━━━ GIVEN TEXT ━━━

Unemployment during pandemic could cause additional 900,000 U.S. deaths, research shows
A newly released study from the National Bureau for Economic Research, penned by researchers from Harvard, Johns Hopkins and Duke University, states that “unprecedented unemployment shocks” caused by lockdowns and government restrictions on employment in response to the COVID-19 pandemic will be the cause of 900,000 deaths over the next 15 years.
“Our results suggest that the toll of lives claimed by the SARS-CoV-2 virus far exceeds those immediately related to the acute COVID-19 critical illness and that the recession caused by the pandemic can jeopardize population health for the next two decades,” the researchers stated, according to the Foundation for Economic Education (FEE).
“We also predict that the shock will disproportionately affect African-Americans and women, over a short horizon, while white men might suffer large consequences over longer horizons,” the researchers reported. “These figures translate in a staggering 0.89 million additional deaths over the next 15 years.”
Citing unemployment spikes from lockdowns and other restrictions, the researchers say that the spikes were “two to five times larger than typical unemployment shocks,” according to the FEE.

━━━

### DIRECTIONS FOR THIS TASK
Continue the article on pandemic unemployment deaths, picking up after its last paragraph.

━━━ DATA PROVIDED ━━━

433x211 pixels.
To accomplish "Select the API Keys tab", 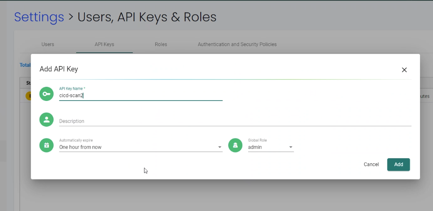I will (104, 44).
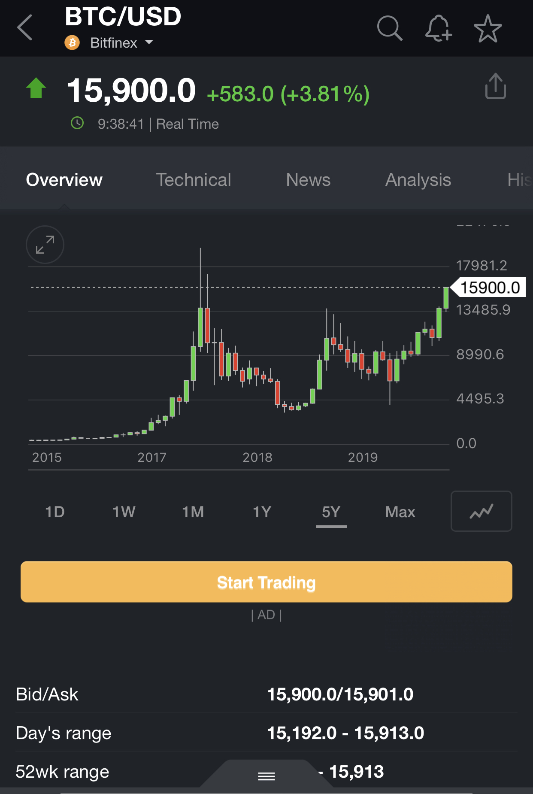The image size is (533, 794).
Task: Add BTC/USD to favorites with star
Action: click(488, 28)
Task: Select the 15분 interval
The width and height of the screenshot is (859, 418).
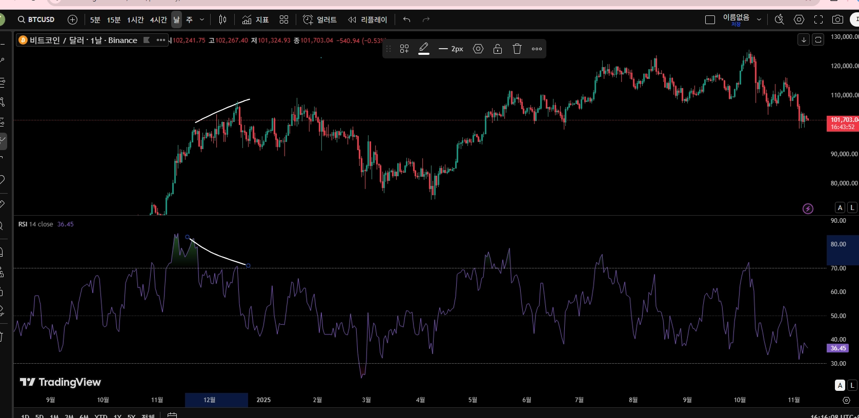Action: coord(113,19)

━━━

### RESPONSE TO THE EXERCISE
“While the trade-off between containing the COVID-19 pandemic and economic activity has been analyzed in the short-term, there is currently no analysis regarding the long-term impact of the COVID-19-related economic recession on public health,” the researchers added. “What is more, most of the papers interested in the relation between the COVID-19 pandemic and economic activity argue, correctly, that lockdowns can save lives at the cost of reducing economic activity, but they do not consider the possibility that severe economic distress might also have important consequences on human well-being.”
“Based on our approach, the COVID-19 unemployment shock is about 3.17 standard deviations larger than the typical shock to the unemployment rate for the overall population (about 2.68% in magnitude),” the researchers state. “We estimate that this unprecedented unemployment shock will result in a 3.01% increase in mortality rates and a 0.50% drop in life expectancy over the next 15 years.”
According to the FEE, unemployment has long been correlated with higher death rates. The organization cites a 1979 study that concluded that "for every ten percent increase in unemployment, mortality increased by 1.2 percent.” The FEE also cites two other studies, including a 2014 article from Harvard Public Health, that arrived at the same conclusion.